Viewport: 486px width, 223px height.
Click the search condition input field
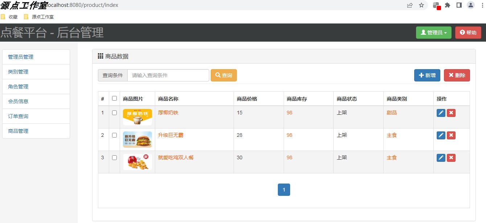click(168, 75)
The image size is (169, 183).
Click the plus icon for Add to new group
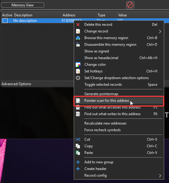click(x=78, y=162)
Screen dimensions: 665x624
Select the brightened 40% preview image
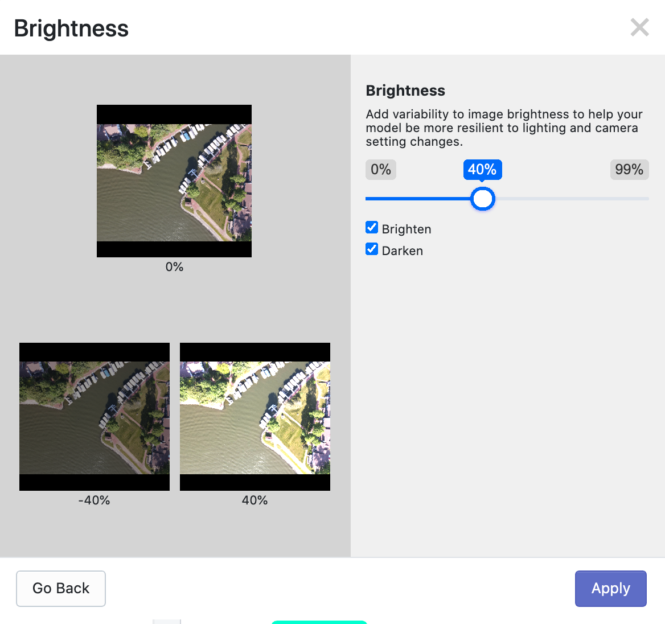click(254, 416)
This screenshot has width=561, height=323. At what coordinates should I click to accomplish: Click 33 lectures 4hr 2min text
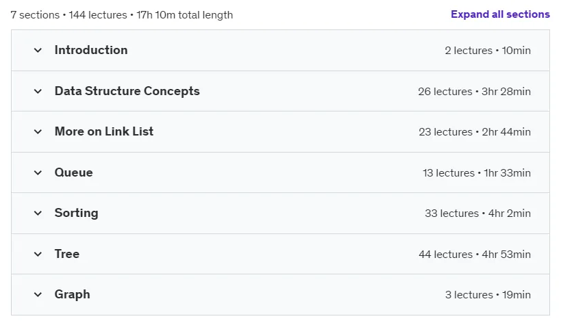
-.-.-
All of the material above needs to be restated exactly, with no pictures.

• _Answer section_:
Viewport: 486px width, 223px height.
Click the search condition input field
click(168, 75)
The image size is (169, 183).
Click the plus icon for Add to new group
click(x=78, y=162)
Screen dimensions: 665x624
Select the brightened 40% preview image
click(254, 416)
This screenshot has width=561, height=323. At what coordinates should I click to accomplish: Click 33 lectures 4hr 2min text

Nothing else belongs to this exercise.